------ Dataset records

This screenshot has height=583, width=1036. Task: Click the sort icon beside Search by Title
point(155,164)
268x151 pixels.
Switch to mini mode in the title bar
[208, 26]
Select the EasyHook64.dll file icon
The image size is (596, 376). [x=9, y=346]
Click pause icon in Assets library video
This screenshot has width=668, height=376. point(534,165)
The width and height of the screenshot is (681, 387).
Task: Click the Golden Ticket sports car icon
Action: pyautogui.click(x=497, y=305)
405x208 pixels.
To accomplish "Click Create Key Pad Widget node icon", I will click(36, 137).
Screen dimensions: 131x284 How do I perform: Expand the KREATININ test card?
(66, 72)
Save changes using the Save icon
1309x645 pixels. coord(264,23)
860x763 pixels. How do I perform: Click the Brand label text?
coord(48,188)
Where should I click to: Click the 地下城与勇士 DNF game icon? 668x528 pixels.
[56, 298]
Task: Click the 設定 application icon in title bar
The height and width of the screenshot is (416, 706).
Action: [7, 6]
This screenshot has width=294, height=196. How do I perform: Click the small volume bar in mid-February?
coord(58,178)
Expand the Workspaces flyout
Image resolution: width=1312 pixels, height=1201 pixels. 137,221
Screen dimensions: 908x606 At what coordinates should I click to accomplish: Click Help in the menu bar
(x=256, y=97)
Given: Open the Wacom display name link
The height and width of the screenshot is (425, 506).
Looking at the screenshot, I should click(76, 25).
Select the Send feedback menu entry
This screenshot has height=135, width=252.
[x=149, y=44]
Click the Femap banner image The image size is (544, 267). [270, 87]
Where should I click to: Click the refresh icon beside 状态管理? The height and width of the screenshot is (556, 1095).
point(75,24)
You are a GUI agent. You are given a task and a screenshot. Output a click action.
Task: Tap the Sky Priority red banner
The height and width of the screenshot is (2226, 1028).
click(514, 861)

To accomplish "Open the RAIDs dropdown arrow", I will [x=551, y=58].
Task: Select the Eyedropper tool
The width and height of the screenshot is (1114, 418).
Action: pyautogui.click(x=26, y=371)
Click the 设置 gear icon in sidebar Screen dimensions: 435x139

------------

Pull out every line of the items above that contains the word "dimensions". Case counts.

== Response to this exercise ==
Screen dimensions: 131x284 How do I perform: Expand the KREATININ test card?
Screen dimensions: 908x606 At what coordinates should I click to accomplish: Click Help in the menu bar
Click the 设置 gear icon in sidebar Screen dimensions: 435x139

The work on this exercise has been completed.